Along with the shift in personnel, Woodhead was literally knocked off kilter during a preseason game against the Tampa Bay Buccaneers Aug. 18. While covering a punt late in a game the Patriots had well in hand, Woodhead was blindsided by Devin Holland and took a huge hit. Woodhead got up quickly, but had to be helped to the bench.

“It has been a little different year for me,’’ Woodhead said this week. “But I feel like I’ve contributed to the team.’’

Woodhead could have a significant impact on tonight’s Super Bowl. If the Patriots try short passes to negate the furious pass rush of the Giants, Woodhead could figure heavily into the game plan. He also has improved as a pass protector, something that will be vital.

“He takes a lot of pride in pass protection because people think he’s a little bit undersized. But he’s power-packed, he’s a strong guy,’’ offensive coordinator Bill O’Brien said. “A lot of those one-and-one blitz pickup sessions [in practice] have been really competitive and good. He’s gotten a lot better at that in the two years that he’s been here. He’s played a key role in that.

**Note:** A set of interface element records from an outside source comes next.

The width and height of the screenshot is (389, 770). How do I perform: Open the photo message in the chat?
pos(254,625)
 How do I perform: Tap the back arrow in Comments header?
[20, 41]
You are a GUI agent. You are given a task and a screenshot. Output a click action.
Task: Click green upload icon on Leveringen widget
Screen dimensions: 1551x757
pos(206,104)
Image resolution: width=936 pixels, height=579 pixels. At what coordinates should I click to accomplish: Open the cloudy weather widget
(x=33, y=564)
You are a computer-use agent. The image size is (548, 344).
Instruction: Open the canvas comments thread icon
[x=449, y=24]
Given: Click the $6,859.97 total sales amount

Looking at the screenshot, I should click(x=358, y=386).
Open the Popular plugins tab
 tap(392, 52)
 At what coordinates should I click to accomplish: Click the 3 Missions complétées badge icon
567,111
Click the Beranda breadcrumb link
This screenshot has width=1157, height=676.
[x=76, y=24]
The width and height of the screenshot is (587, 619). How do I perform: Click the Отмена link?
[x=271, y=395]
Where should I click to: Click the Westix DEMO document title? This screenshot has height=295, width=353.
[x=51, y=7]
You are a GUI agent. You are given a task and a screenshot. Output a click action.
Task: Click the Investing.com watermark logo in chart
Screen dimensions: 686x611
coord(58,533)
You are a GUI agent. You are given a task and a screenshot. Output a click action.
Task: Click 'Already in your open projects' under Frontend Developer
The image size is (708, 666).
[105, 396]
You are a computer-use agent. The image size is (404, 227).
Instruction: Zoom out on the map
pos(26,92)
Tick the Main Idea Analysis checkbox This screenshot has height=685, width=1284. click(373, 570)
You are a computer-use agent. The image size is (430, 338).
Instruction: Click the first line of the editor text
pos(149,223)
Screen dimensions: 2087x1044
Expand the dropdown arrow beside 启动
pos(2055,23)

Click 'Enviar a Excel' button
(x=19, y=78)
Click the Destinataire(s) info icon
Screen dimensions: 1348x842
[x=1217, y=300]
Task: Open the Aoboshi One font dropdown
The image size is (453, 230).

“Part of that is his intelligence to understand our protections. He was able to pick things up right away. You can’t say enough about him as a person and the way he’s come in and accepted his role and tried to get better every day.’’

Woodhead was a star running back at Chadron State in Nebraska, twice being named the Division 2 player of the year. Protecting the passer was not one of his responsibilities.

O’Brien said running backs coach Ivan Fears taught Woodhead the techniques needed to keep the heat off Tom Brady.

“We like unselfish guys, guys who accept their roles, and guys who love to practice and Danny is right at the top of that list,’’ O’Brien said. “The guy wants to do anything you ask him to do. He’ll go out and play receiver; he’ll play running back; he’ll block in pass protection; he’ll run the football; he’ll run routes out of the backfield. He wants to improve and he wants to know what he needs to do to get better. His role this year has been vital to us.’’

Woodhead kept his head down while answering questions but did perk up when asked about the experience of getting to play in the Super Bowl.

“It’s something as a kid you dream of,’’ he said. “It’s really exciting, but we do need to keep things normal a little bit because it is a business trip and we got to be ready.

“I don’t know if it will sink in until we’re out on the field, but it’s exciting. We’re keeping it normal. [Bill Belichick] has done a great job of keeping it like a normal week and just preparing like it’s a normal week and that’s what we have to continue to do.’’

Woodhead called the Giants defense “a huge challenge’’ for the Patriots.

“I don’t think it’s just the last couple weeks. I think they had a great defense the whole year,’’ he said.

Woodhead also could make a difference on special teams. His fumble on a kickoff return in the third quarter of the AFC Championship game led to a field goal by the Ravens. But he came back with a 41-yard return that set up the winning drive in a 23-20 victory.

“Any play could help us out, whether it be offense, defense, or special teams,’’ Woodhead said.

Woodhead is listed as 5 feet 8 inches, 195 pounds. The Red Sox list Dustin Pedroia as 5-9, 180.

Both have been told they were too small to make in their respective sports. But Pedroia helped the Sox win a World Series and now Woodhead will be playing in the Super Bowl.

The question had to be asked. Has Woodhead ever met Pedroia?

“I have not met him. I’ve seen him play a lot, but I’ve never met him,’’ Woodhead said. “I’m sure he would be the first to say, too, that his height probably does not make a big difference in his game. Everyone else wants to make a big deal about it. But it’s really not.

“Dustin is a great player and he’s accomplished a lot. He’s a guy I would love to meet and hopefully I’ll have a chance to make it over to Fenway some day.’’

Winning the Super Bowl is one sure way to get an invite.